DATA RECORDS:
***
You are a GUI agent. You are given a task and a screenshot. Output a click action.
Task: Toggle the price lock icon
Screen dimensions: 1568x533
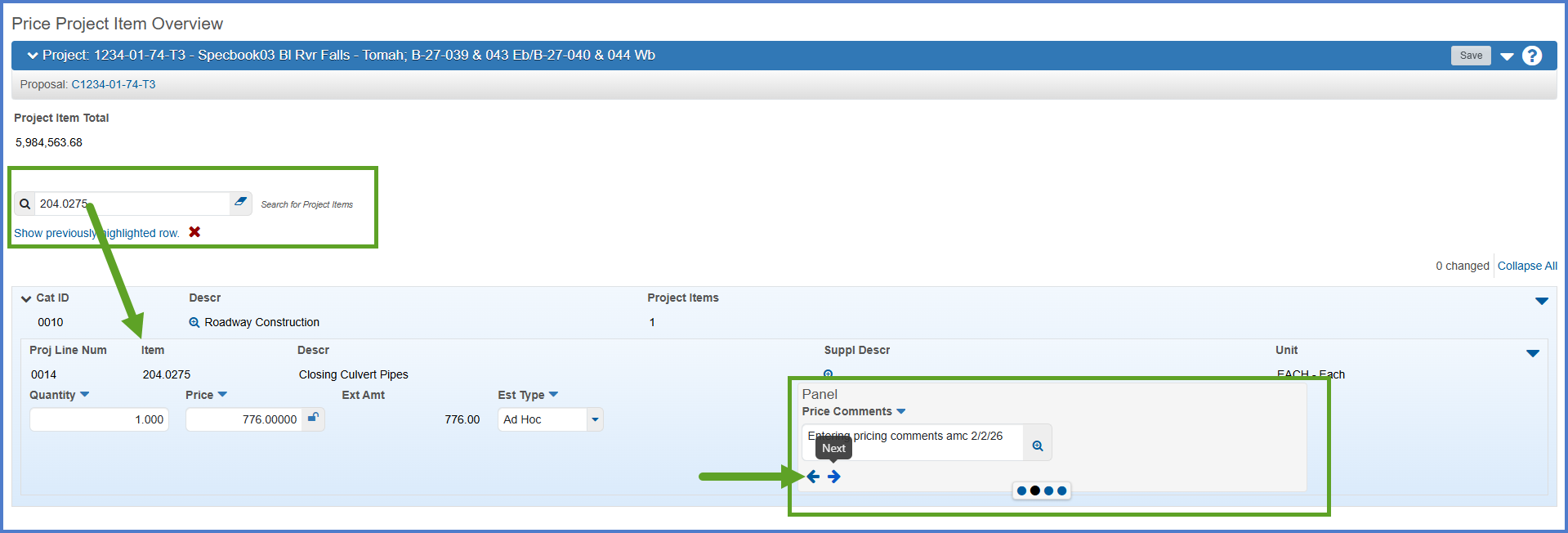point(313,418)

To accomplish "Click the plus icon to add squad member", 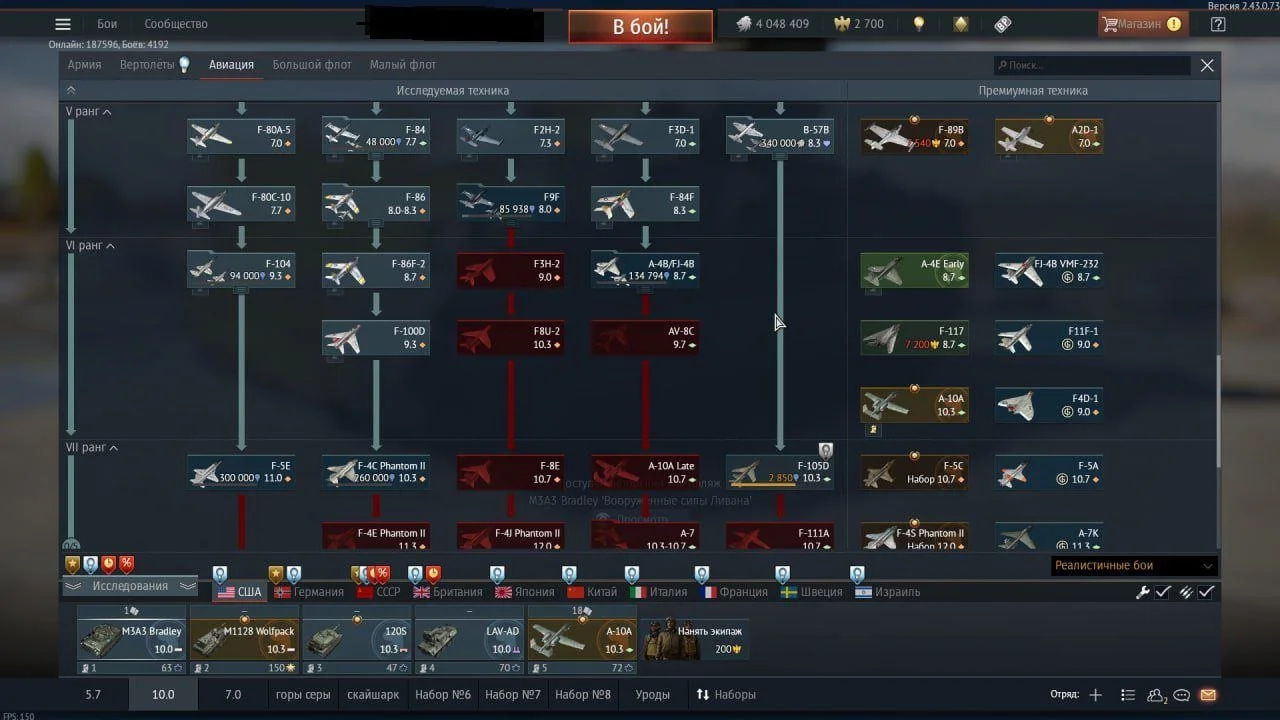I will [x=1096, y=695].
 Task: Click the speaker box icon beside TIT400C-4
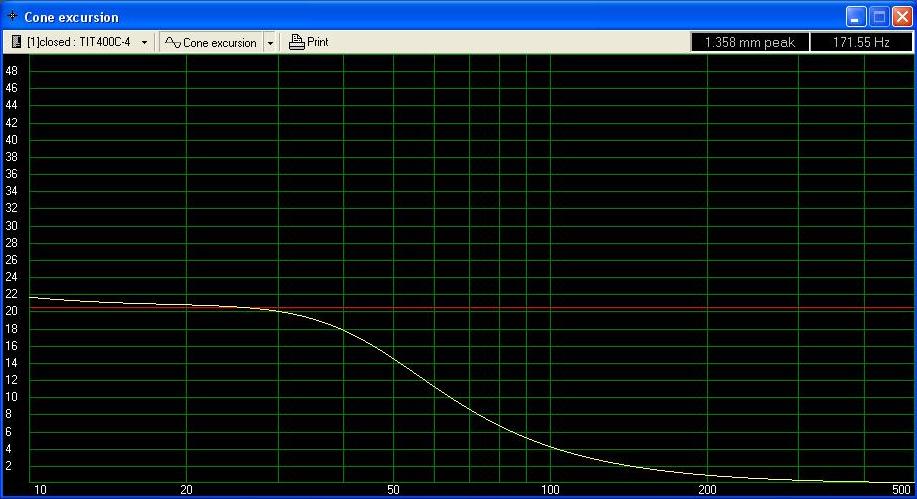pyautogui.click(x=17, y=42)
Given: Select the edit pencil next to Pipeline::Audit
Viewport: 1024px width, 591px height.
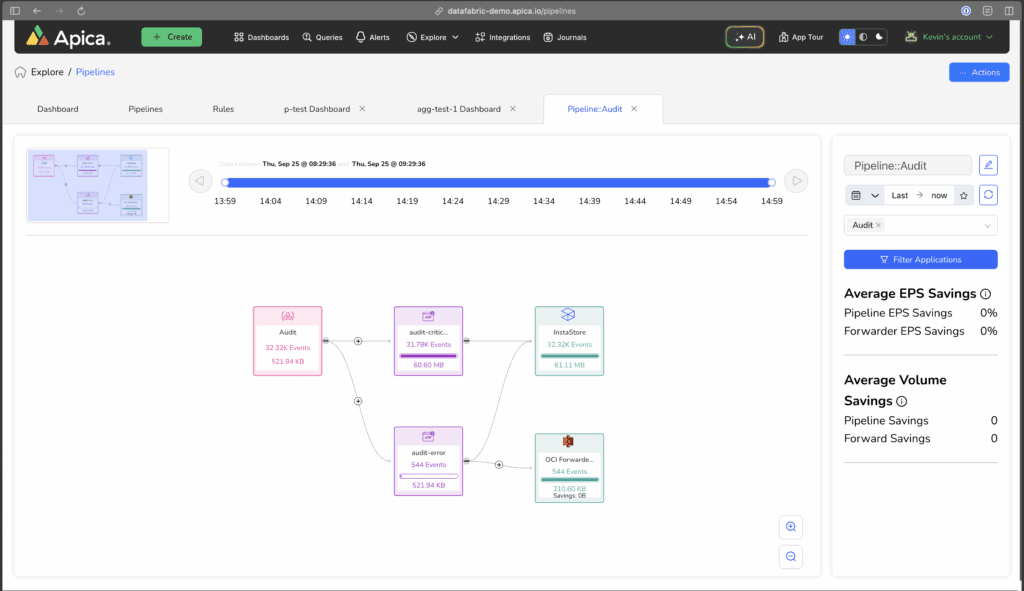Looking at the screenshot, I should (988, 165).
***
WHAT TO DO: Please give the lines of the listing from the line holding "Task: Click the" through the end of the listing, both included, and switch "speaker box" to "loudspeaker" with all else unchanged. Leave the pictures out.

OUTPUT FOR THIS TASK:
 Task: Click the loudspeaker icon beside TIT400C-4
pyautogui.click(x=17, y=42)
Given: Select the edit pencil next to Pipeline::Audit
Viewport: 1024px width, 591px height.
Looking at the screenshot, I should (988, 165).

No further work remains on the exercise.